En los primeros años de Bolivia, los fastos estaban dedicados a fechas como las de las batallas de Ayacucho y Pichincha y, desde luego, la fundación del país. Las fundaciones de las ciudades, que todavía estaban en la nebulosa, no tenían tanta importancia y había hechos que ahora recordamos y, para entonces, aún no habían ocurrido.

Por decreto del 11 de agosto de 1825, la batalla de Ayacucho se convirtió en fiesta nacional. El artículo noveno de esa norma señalaba que “el día 9 de diciembre será consagrado en fiesta cívica, en todo el territorio de la república, en celebridad y grata memoria de la eminente gloriosa jornada de Ayacucho”. No se había tomado la misma previsión respecto a la Batalla de Pichincha pero, mientras el mariscal Sucre permaneció en territorio boliviano, se la celebró de igual manera.

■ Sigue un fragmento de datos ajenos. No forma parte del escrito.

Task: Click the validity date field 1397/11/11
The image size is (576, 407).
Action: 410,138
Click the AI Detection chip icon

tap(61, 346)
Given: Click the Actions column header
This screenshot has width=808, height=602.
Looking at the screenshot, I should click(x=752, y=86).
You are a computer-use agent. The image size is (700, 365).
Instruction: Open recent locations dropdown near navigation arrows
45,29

Como se sabe, Simón Bolívar recibió los mayores homenajes posibles mientras estuvo en nuestro país. Se bautizó con su nombre el país que surgía luego de la Guerra de la Independencia y a él se le entregaba el mando del Estado, amén de los centenares de regalos que se le dio, incluyendo la ahora famosa medalla presidencial.

Su natalicio fue declarado fiesta nacional pero no llegó a celebrarse de manera oficial ya que el artículo quinto del referido decreto establecía que “el nacimiento del Libertador será anualmente una fiesta cívica en todo el territorio de la república; mas, esta resolución no tendrá efecto sino después de la vida de S. E.”.

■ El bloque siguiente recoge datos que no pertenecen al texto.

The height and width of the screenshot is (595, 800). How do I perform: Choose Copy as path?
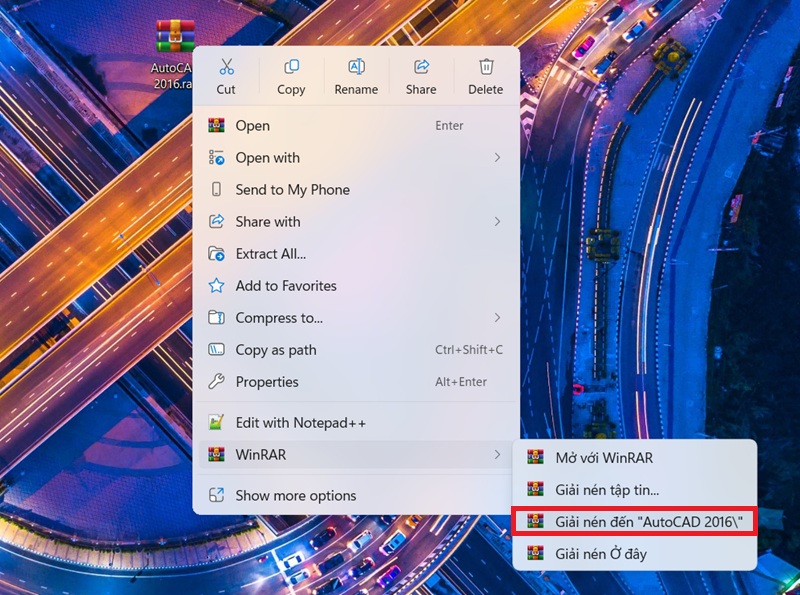[275, 350]
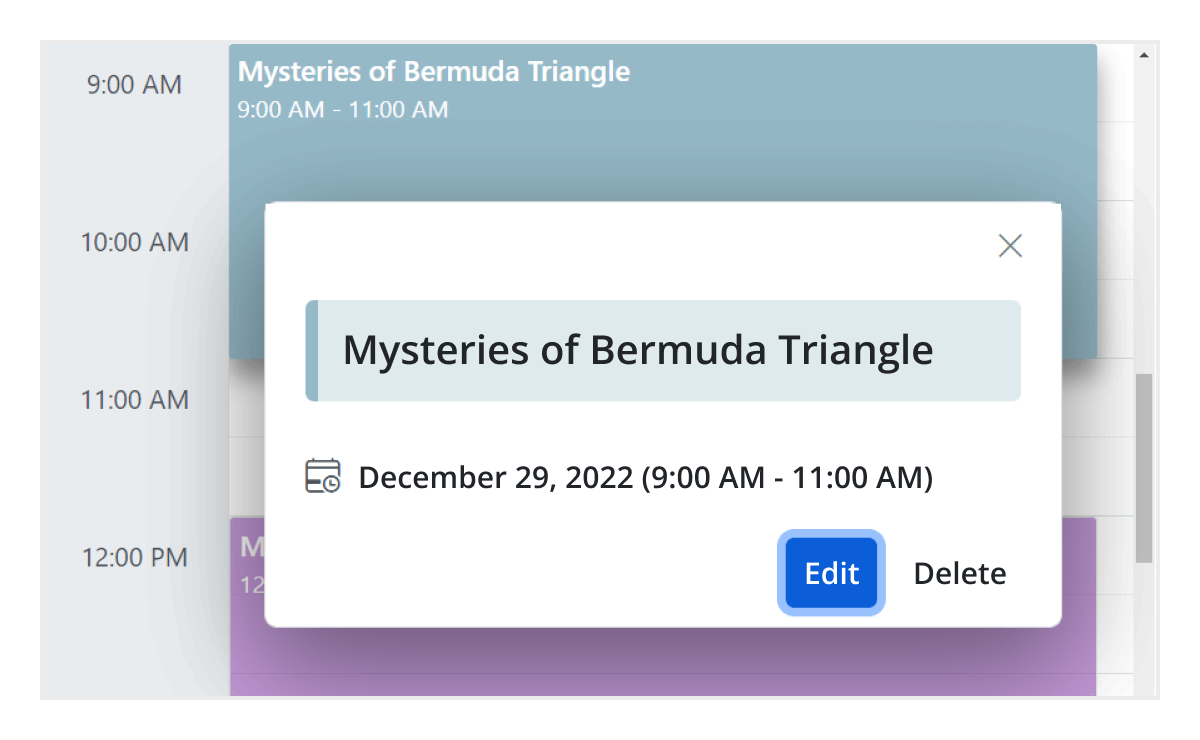Click the empty 11:30 AM half-hour slot
The height and width of the screenshot is (740, 1200).
pos(246,478)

Como Bolívar falleció un día como hoy, 17 de diciembre, pero del año 1830, ese artículo nunca se ejecutó pues apenas dos años antes se había producido la revuelta en contra del presidente Sucre y la permanencia de las tropas colombianas, a las que llegó a denominarse “ejército de ocupación”.

Por tanto, entre 1825, año de la visita de Bolívar a Bolivia, y 1830, cuando falleció el libertador, las cosas habían cambiado radicalmente. En los primeros días de la nueva república, Bolívar era un héroe elevado a dimensiones inconmensurables. En 1830 era considerado el responsable de la “ocupación extranjera”, supuestamente ejercida por las tropas de la Gran Colombia, y el culpable de la convulsión en la que había caído el joven país.

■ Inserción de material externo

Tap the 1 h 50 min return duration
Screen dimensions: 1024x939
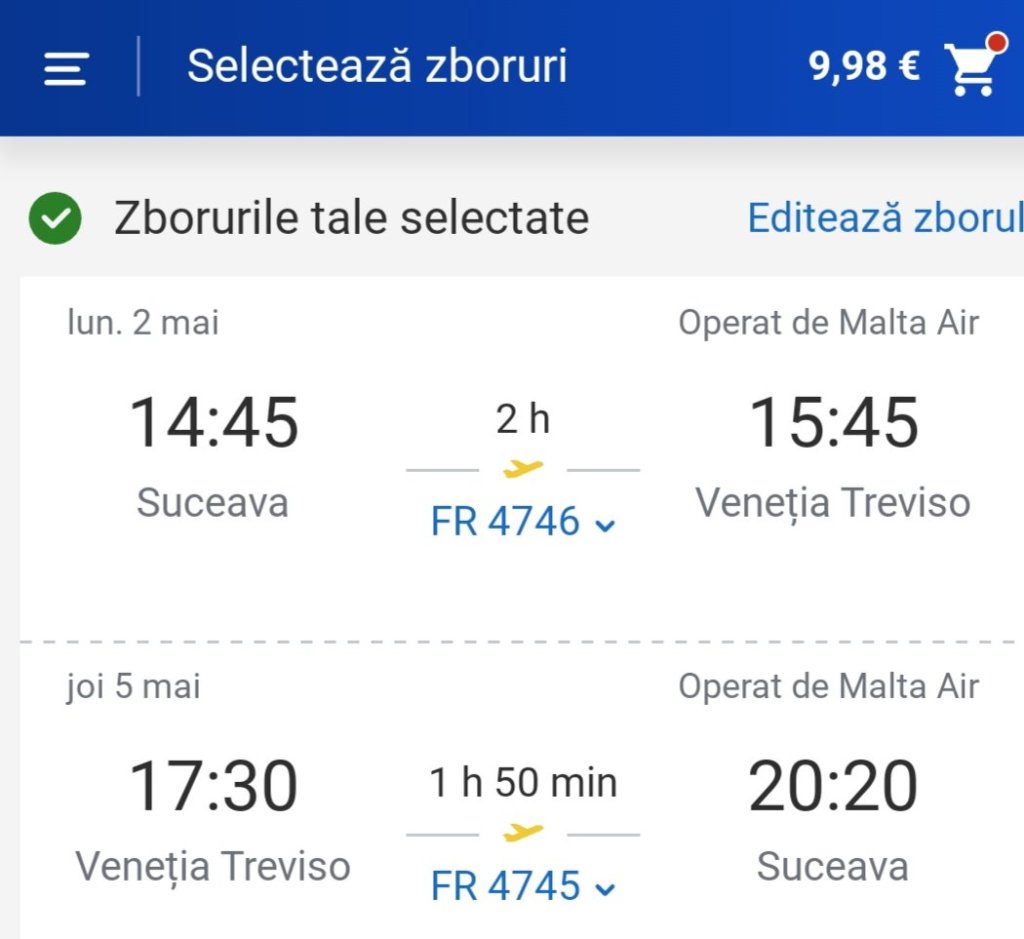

Desde luego, la acusación era injusta. Para 1830, buena parte de los territorios liberados por Bolívar estaban en caos pero más por las ambiciones personales de los nuevos dueños del poder; es decir, los primeros políticos, que por las acciones atribuidas al libertador.

Solo ahora, con la distancia que permiten los años y a la luz de los documentos, se puede afirmar que Bolívar propuso medidas destinadas a evitar que los nuevos países, que ni siquiera tenían

leyes propias, se convulsionen como consecuencia de luchas internas. Pero los que aspiraban a ejercer el poder lo veían como un obstáculo a sus aspiraciones y complotaban en su contra. Llegaron, incluso, a planificar su muerte.

En 1830, el sudamericano que conoció la mayor gloria del siglo XIX estaba marginado, calumniado y escarnecido. Tanto efecto le había causado aquella feroz campaña que su salud se quebrantó y envejeció de pronto. Su cuerpo no pudo soportar demasiado sus enfermedades así que falleció el 17 de diciembre de 1830 a la temprana edad de 47 años.

Su nacimiento se convirtió en fiesta mucho tiempo después de su fallecimiento. Su bicentenario fue un acontecimiento continental.

Empero, poco es lo que se dice de su muerte. Quizás porque, más allá de lo bueno y lo malo que pudo haber hecho, la mayoría de los bolivarianos llevamos en las espaldas la culpa de haberlo conducido a la muerte con tanta ingratitud que su última frase fue un lamento: “¡He arado en el mar!”.

Más allá de lo bueno y lo malo que pudo haber hecho Simón Bolívar, la mayoría de los bolivarianos llevamos en las espaldas la culpa de haberlo conducido a la muerte con tanta ingratitud que su última frase fue un lamento: “¡He arado en el mar!”